Together, they navigate stages of Stéphanie’s rehabilitation. Before, she had been a tease. “I liked turning them on,” she tells Ali. “Then I got bored.” Now, she’s not sure if the sexual equipment even still works. Ali, amiable but not a smooth talker, offers in the crudest way to help her find out. Everything seems to work fine, and it’s another major step in her return to life. The sex scenes are among the most unusual you’ll ever see on film.

Ali’s other extracurricular employment is as a bare-knuckle fighter, brawling for money in smash- mouth bouts of the kind that movies love, with the blood spewing in gelatinous sheets, not unlike the spray made by an orca breaking the surface. Stéphanie comes to the fights, and in one of the movie’s most ill-considered scenes, inspires Ali to turn the tables when he is getting the crap beaten out of him when she limps over toward the fight on her new prosthetic limbs.

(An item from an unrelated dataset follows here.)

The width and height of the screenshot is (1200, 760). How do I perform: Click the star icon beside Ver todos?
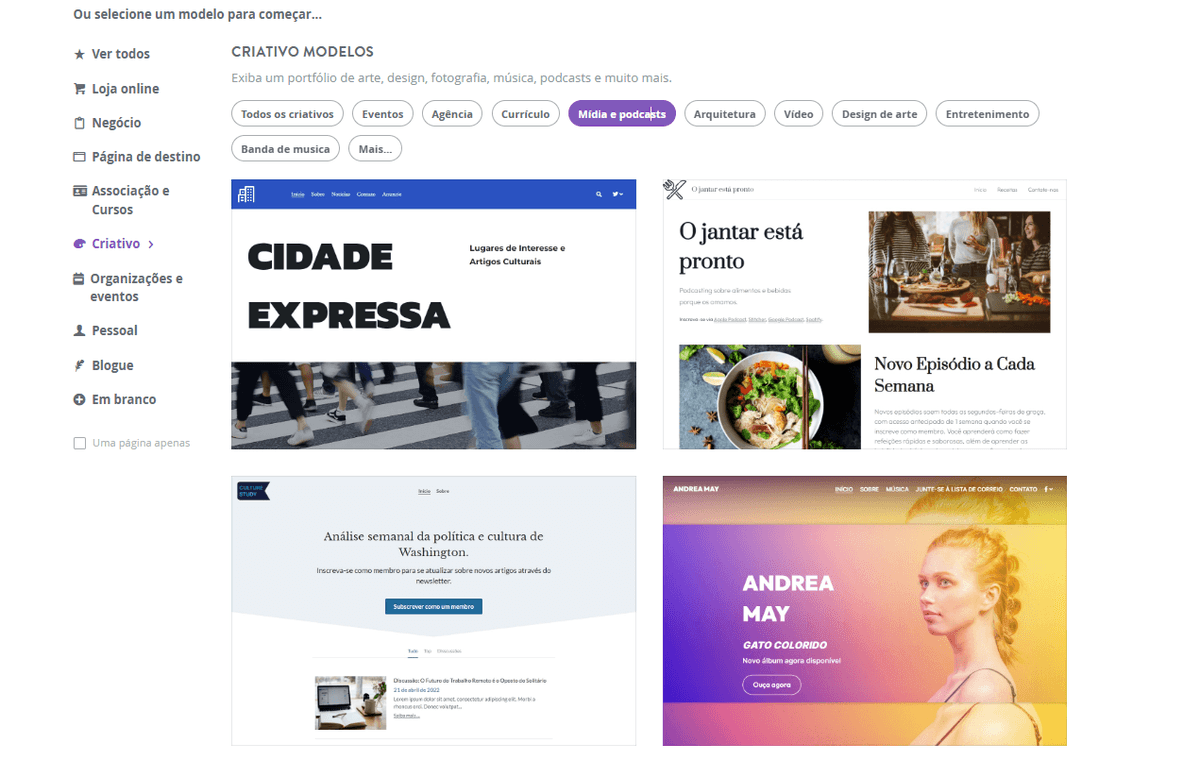click(x=80, y=54)
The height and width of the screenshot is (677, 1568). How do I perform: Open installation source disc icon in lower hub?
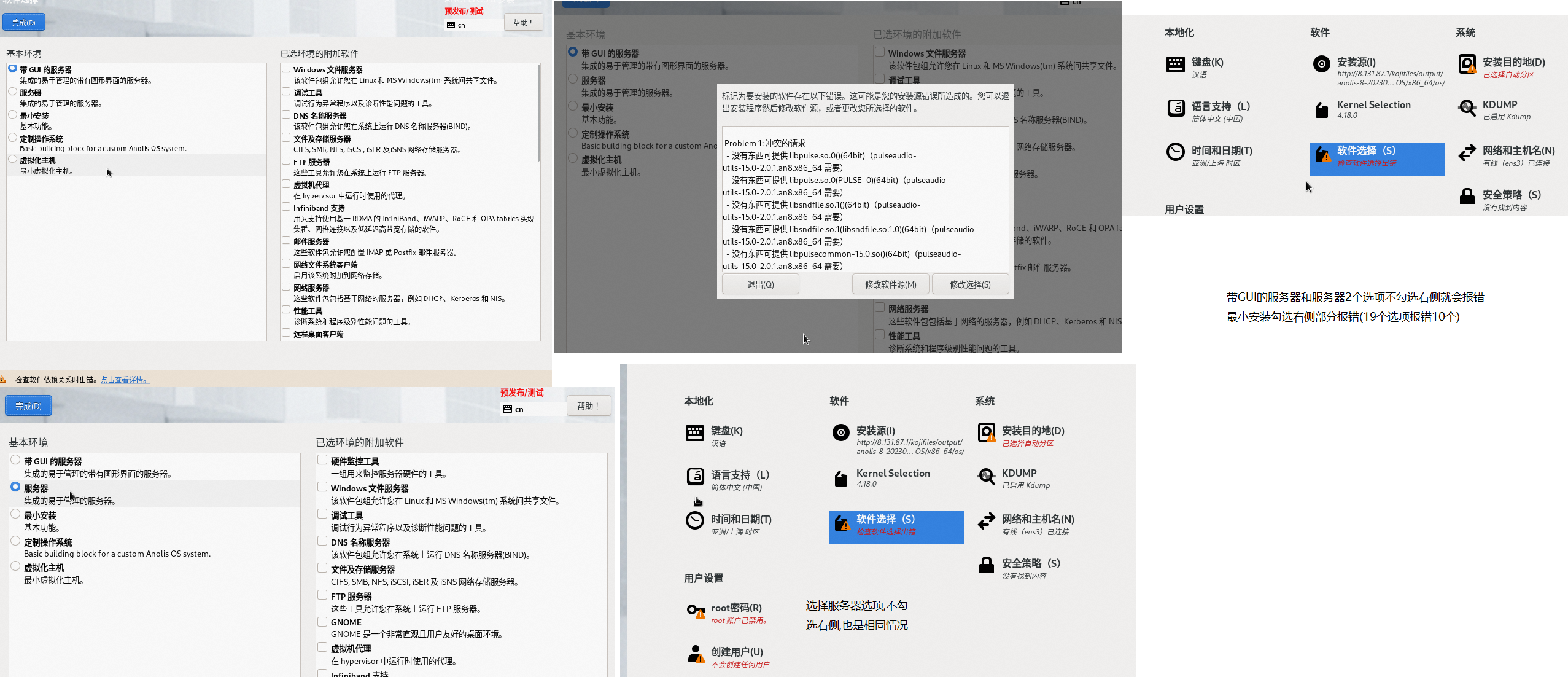coord(840,433)
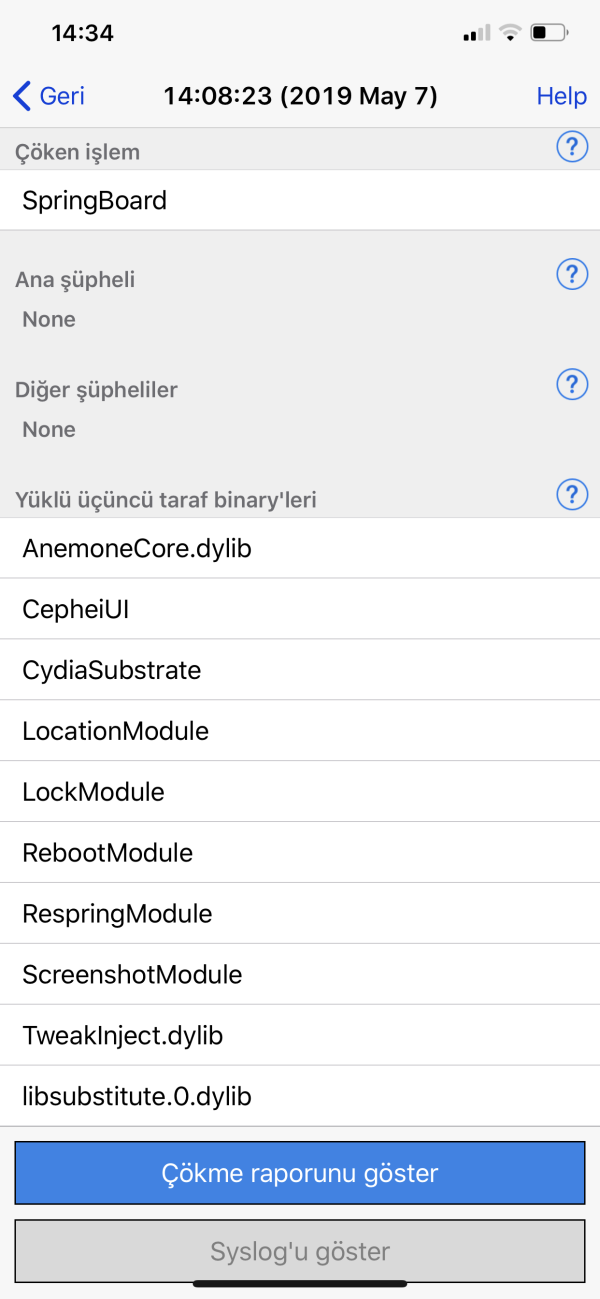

But director Jacques Audiard can deal in poetry as well as rough stuff, and nowhere better than when he brings Stéphanie back for a visit to her old place of work. A moment of communion between her and an orca, possibly the one who ate her legs, through the glass wall of the Marineland tank, is as affecting as any love scene. But, as with the tiger in Life of Pi, one needs to be cautious not to go overboard ascribing human emotions to wild animals.

While Stéphanie is growing and changing, Ali is not. It will take a terrible crisis, triggered by a character flaw we’ve noted already, to shock him out of his blithe self-centeredness. In human terms, it’s a positive turn of events. In movie terms, it makes for a flabby ending to a muscular film.